%%

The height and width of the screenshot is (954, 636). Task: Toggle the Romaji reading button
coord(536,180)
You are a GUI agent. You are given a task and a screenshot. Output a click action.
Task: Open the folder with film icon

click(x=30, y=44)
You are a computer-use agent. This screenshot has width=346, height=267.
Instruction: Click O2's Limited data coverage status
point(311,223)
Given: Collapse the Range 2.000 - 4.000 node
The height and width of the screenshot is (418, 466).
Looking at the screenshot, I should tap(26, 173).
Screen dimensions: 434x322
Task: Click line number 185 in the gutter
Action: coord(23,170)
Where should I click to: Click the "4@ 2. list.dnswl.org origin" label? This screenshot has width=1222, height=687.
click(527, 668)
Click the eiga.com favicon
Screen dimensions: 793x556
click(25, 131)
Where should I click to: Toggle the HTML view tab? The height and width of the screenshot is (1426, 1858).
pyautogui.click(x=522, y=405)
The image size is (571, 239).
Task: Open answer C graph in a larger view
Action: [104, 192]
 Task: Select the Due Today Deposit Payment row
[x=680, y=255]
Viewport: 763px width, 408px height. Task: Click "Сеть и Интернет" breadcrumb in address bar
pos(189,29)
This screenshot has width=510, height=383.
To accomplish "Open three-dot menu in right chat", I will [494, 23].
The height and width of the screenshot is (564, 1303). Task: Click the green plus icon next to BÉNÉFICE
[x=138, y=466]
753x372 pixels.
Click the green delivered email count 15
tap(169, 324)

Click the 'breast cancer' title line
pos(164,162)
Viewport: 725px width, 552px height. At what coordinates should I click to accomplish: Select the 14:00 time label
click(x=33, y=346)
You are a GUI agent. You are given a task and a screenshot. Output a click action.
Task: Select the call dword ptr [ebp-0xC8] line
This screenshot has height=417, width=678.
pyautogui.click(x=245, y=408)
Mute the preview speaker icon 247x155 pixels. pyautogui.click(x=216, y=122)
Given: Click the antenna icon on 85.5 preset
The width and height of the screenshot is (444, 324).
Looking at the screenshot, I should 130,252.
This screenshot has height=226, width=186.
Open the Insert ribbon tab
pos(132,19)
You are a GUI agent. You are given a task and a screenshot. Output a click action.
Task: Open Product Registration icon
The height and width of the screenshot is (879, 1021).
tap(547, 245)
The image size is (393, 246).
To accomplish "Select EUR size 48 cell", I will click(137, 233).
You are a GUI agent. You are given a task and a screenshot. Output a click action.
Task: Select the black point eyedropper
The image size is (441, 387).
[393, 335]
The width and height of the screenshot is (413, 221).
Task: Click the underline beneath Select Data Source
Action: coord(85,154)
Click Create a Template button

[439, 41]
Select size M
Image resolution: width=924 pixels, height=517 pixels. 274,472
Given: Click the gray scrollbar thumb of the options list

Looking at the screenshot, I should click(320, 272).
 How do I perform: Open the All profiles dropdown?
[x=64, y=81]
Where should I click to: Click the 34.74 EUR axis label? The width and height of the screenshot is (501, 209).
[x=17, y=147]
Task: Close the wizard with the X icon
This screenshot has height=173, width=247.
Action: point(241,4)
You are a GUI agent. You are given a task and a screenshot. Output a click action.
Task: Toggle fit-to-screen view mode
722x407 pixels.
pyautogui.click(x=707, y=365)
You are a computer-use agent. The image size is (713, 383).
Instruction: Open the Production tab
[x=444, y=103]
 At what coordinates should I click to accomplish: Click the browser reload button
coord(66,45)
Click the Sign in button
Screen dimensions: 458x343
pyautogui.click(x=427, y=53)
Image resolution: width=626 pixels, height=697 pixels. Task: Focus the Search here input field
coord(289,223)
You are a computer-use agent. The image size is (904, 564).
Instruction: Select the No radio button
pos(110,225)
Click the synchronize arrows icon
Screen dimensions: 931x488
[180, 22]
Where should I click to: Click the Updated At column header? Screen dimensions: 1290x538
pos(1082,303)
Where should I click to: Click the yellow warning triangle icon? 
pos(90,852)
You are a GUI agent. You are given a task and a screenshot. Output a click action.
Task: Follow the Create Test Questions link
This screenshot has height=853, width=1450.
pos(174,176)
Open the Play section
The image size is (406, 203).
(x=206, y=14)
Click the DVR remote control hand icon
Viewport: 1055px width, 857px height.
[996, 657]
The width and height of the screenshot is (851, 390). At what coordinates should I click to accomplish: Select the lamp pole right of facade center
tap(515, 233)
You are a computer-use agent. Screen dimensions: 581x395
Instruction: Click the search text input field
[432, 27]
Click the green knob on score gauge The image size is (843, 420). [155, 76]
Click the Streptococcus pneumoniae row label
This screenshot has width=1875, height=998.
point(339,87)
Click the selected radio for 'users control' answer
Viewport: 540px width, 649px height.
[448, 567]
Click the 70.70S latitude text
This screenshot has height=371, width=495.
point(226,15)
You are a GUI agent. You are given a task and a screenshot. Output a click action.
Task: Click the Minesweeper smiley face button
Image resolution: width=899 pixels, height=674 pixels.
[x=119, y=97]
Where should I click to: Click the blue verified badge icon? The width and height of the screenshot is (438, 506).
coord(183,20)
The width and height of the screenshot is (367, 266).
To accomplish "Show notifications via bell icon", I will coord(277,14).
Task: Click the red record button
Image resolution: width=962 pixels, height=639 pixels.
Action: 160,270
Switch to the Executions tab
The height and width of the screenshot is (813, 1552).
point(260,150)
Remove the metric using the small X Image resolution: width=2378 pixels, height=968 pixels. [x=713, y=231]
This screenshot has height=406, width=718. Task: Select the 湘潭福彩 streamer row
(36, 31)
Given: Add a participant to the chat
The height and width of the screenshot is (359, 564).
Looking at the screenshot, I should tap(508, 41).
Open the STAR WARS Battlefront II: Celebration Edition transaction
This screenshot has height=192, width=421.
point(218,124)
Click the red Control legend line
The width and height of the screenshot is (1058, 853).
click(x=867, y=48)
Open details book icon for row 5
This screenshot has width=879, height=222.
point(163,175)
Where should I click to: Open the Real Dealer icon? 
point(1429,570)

%%

What to produce: Please swap "three-dot menu" for "kebab menu" throughout the material above, and write it all out again with nothing else changed.

Result of the task:
The height and width of the screenshot is (954, 636). Task: Toggle the Romaji reading button
coord(536,180)
You are a GUI agent. You are given a task and a screenshot. Output a click action.
Task: Open the folder with film icon

click(x=30, y=44)
You are a computer-use agent. This screenshot has width=346, height=267.
Instruction: Click O2's Limited data coverage status
point(311,223)
Given: Collapse the Range 2.000 - 4.000 node
The height and width of the screenshot is (418, 466).
Looking at the screenshot, I should tap(26, 173).
Screen dimensions: 434x322
Task: Click line number 185 in the gutter
Action: coord(23,170)
Where should I click to: Click the "4@ 2. list.dnswl.org origin" label? This screenshot has width=1222, height=687.
click(527, 668)
Click the eiga.com favicon
Screen dimensions: 793x556
click(25, 131)
Where should I click to: Toggle the HTML view tab? The height and width of the screenshot is (1426, 1858).
pyautogui.click(x=522, y=405)
The image size is (571, 239).
Task: Open answer C graph in a larger view
Action: [104, 192]
 Task: Select the Due Today Deposit Payment row
[x=680, y=255]
Viewport: 763px width, 408px height. Task: Click "Сеть и Интернет" breadcrumb in address bar
pos(189,29)
This screenshot has width=510, height=383.
To accomplish "Open kebab menu in right chat", I will [494, 23].
The height and width of the screenshot is (564, 1303). Task: Click the green plus icon next to BÉNÉFICE
[x=138, y=466]
753x372 pixels.
Click the green delivered email count 15
tap(169, 324)

Click the 'breast cancer' title line
pos(164,162)
Viewport: 725px width, 552px height. At what coordinates should I click to accomplish: Select the 14:00 time label
click(x=33, y=346)
You are a GUI agent. You are given a task and a screenshot. Output a click action.
Task: Select the call dword ptr [ebp-0xC8] line
This screenshot has height=417, width=678.
pyautogui.click(x=245, y=408)
Mute the preview speaker icon 247x155 pixels. pyautogui.click(x=216, y=122)
Given: Click the antenna icon on 85.5 preset
The width and height of the screenshot is (444, 324).
Looking at the screenshot, I should 130,252.
This screenshot has height=226, width=186.
Open the Insert ribbon tab
pos(132,19)
You are a GUI agent. You are given a task and a screenshot. Output a click action.
Task: Open Product Registration icon
The height and width of the screenshot is (879, 1021).
tap(547, 245)
The image size is (393, 246).
To accomplish "Select EUR size 48 cell", I will click(137, 233).
You are a GUI agent. You are given a task and a screenshot. Output a click action.
Task: Select the black point eyedropper
The image size is (441, 387).
[393, 335]
The width and height of the screenshot is (413, 221).
Task: Click the underline beneath Select Data Source
Action: coord(85,154)
Click Create a Template button

[439, 41]
Select size M
Image resolution: width=924 pixels, height=517 pixels. 274,472
Given: Click the gray scrollbar thumb of the options list

Looking at the screenshot, I should click(320, 272).
 How do I perform: Open the All profiles dropdown?
[x=64, y=81]
Where should I click to: Click the 34.74 EUR axis label? The width and height of the screenshot is (501, 209).
[x=17, y=147]
Task: Close the wizard with the X icon
This screenshot has height=173, width=247.
Action: point(241,4)
You are a GUI agent. You are given a task and a screenshot. Output a click action.
Task: Toggle fit-to-screen view mode
722x407 pixels.
pyautogui.click(x=707, y=365)
You are a computer-use agent. The image size is (713, 383).
Instruction: Open the Production tab
[x=444, y=103]
 At what coordinates should I click to accomplish: Click the browser reload button
coord(66,45)
Click the Sign in button
Screen dimensions: 458x343
pyautogui.click(x=427, y=53)
Image resolution: width=626 pixels, height=697 pixels. Task: Focus the Search here input field
coord(289,223)
You are a computer-use agent. The image size is (904, 564).
Instruction: Select the No radio button
pos(110,225)
Click the synchronize arrows icon
Screen dimensions: 931x488
[180, 22]
Where should I click to: Click the Updated At column header? Screen dimensions: 1290x538
pos(1082,303)
Where should I click to: Click the yellow warning triangle icon? 
pos(90,852)
You are a GUI agent. You are given a task and a screenshot. Output a click action.
Task: Follow the Create Test Questions link
This screenshot has height=853, width=1450.
pos(174,176)
Open the Play section
The image size is (406, 203).
(x=206, y=14)
Click the DVR remote control hand icon
Viewport: 1055px width, 857px height.
[996, 657]
The width and height of the screenshot is (851, 390). At what coordinates should I click to accomplish: Select the lamp pole right of facade center
tap(515, 233)
You are a computer-use agent. Screen dimensions: 581x395
Instruction: Click the search text input field
[432, 27]
Click the green knob on score gauge The image size is (843, 420). [155, 76]
Click the Streptococcus pneumoniae row label
This screenshot has width=1875, height=998.
point(339,87)
Click the selected radio for 'users control' answer
Viewport: 540px width, 649px height.
[448, 567]
Click the 70.70S latitude text
This screenshot has height=371, width=495.
point(226,15)
You are a GUI agent. You are given a task and a screenshot. Output a click action.
Task: Click the Minesweeper smiley face button
Image resolution: width=899 pixels, height=674 pixels.
[x=119, y=97]
Where should I click to: Click the blue verified badge icon? The width and height of the screenshot is (438, 506).
coord(183,20)
The width and height of the screenshot is (367, 266).
To accomplish "Show notifications via bell icon", I will coord(277,14).
Task: Click the red record button
Image resolution: width=962 pixels, height=639 pixels.
Action: 160,270
Switch to the Executions tab
The height and width of the screenshot is (813, 1552).
point(260,150)
Remove the metric using the small X Image resolution: width=2378 pixels, height=968 pixels. [x=713, y=231]
This screenshot has height=406, width=718. Task: Select the 湘潭福彩 streamer row
(36, 31)
Given: Add a participant to the chat
The height and width of the screenshot is (359, 564).
Looking at the screenshot, I should tap(508, 41).
Open the STAR WARS Battlefront II: Celebration Edition transaction
This screenshot has height=192, width=421.
point(218,124)
Click the red Control legend line
The width and height of the screenshot is (1058, 853).
click(x=867, y=48)
Open details book icon for row 5
This screenshot has width=879, height=222.
point(163,175)
Where should I click to: Open the Real Dealer icon? 
point(1429,570)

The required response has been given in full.